Ricardo “el gallego”

Ricardo Fernández es un casta de campeonato y profesor de cocina del CIFP Carlos Oroza, un centro de formación hostelero en el que yo me matricularía si fuera adolescente y quisiera ser guisandero.

En la época de los merovingios curré con él en la cocina de Lasarte de Martín Berasategui y fuimos vecinos de trinchera en diferentes partidas, pegando tiros mientras los hornos escupían fuego y nos caían galletas como panes desde todos los frentes, ¡más madera, es la guerra!

Cuando yo era chaval no quería ser cocinero ni Bartolo, aquel tonto que pedía monedas en el pórtico de la iglesia, y allá íbamos a la escuela de cocina del Alto de Miracruz como lerdos, con un macuto al hombro y la ilusión intacta por rebanar una merluza o deshuesar una bola entera de vaca, aunque termináramos todos los días pelando patatas y fregando cacharros.

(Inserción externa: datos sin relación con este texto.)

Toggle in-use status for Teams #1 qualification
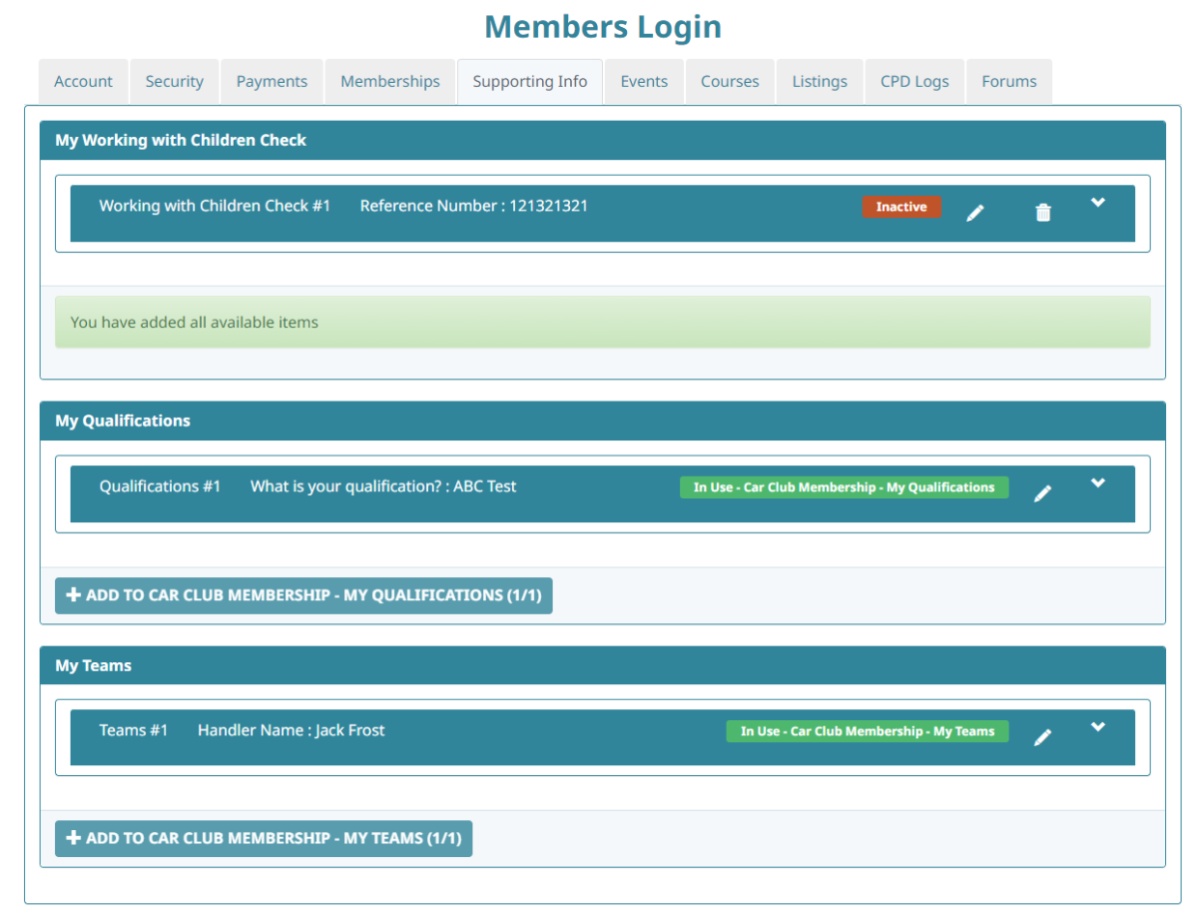1198x915 pixels. (x=867, y=731)

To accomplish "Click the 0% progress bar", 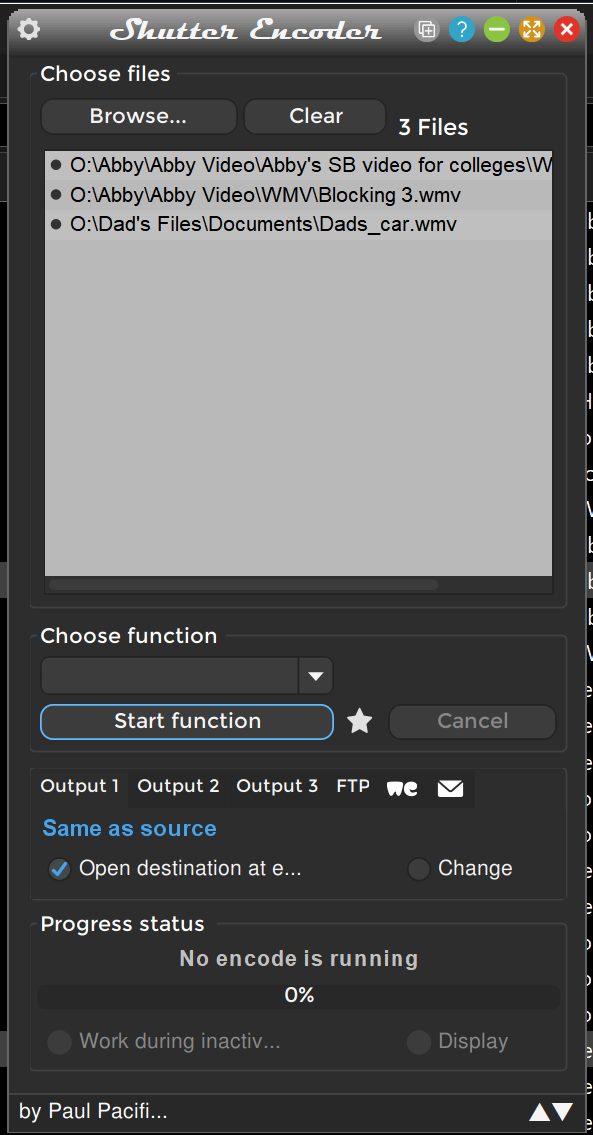I will coord(298,995).
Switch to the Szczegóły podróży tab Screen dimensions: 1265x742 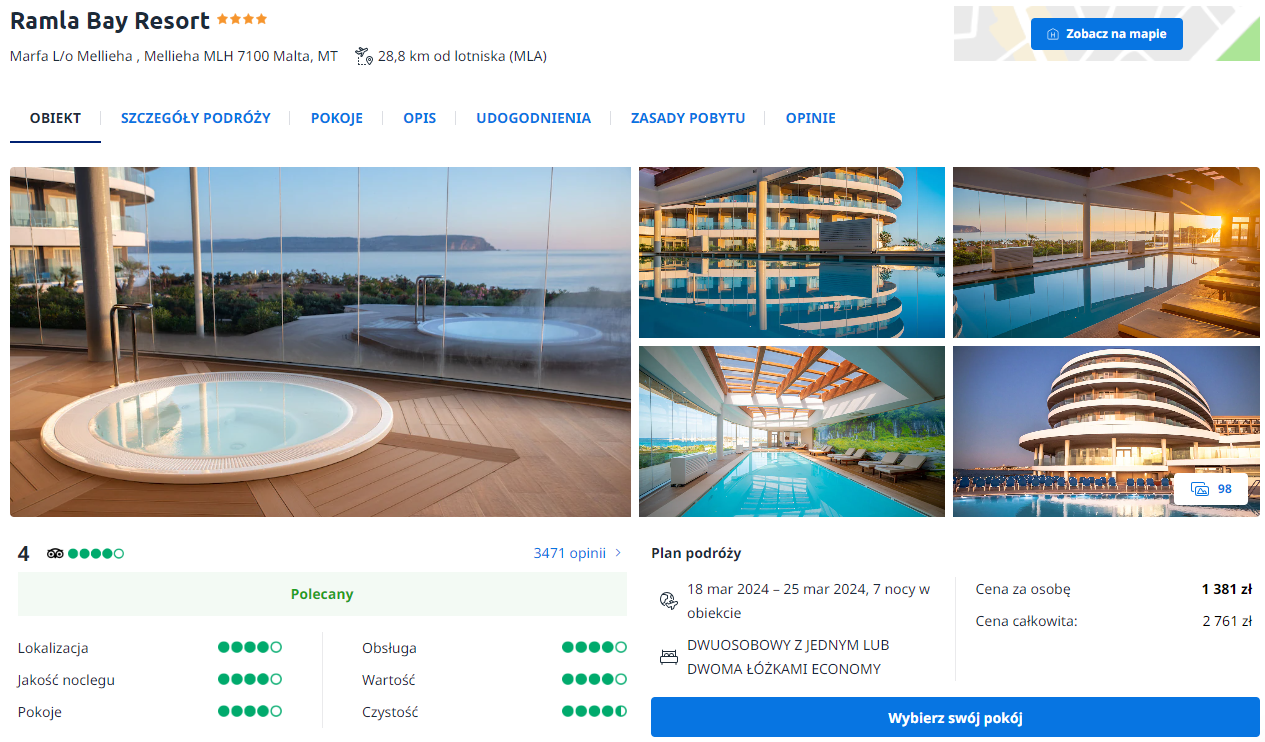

Me acuerdo de todos y cada uno de mis profesores, los que emplearon su tiempo en enseñarme a sumar, multiplicar o dividir, hacer bizcochos, hojaldres o a sofreír cebollas en un puchero, ¡menudos putos amos!

En Ricardo están todos, porque es un cabronazo listo e insistente como el hambre, hiperactivo y con tantas ganas de que sus alumnos sepan lo que vale un peine, que les montó un huerto fabuloso en el que crece la madre del cordero, que no es otra cosa que la materia prima para cocinar con los pies en el suelo y sin gilipolleces.

No hay mejor terapia en la vida que levantar el culo del ordenador o del sofá y sudar la gota gorda, y ellos lo consiguen agachándose para saborear la recompensa del esfuerzo en el interior de un buen tomate, un espárrago o un mazo de hierbas aromáticas. Es así de simple, si quieres ser cocinero, toca empuñar cuchillo, hincar las rodillas en el suelo y que te dejen el trasero más ancho que el túnel del barrio del Antiguo, con todas sus barandillas, cableado, verdín y luminarias.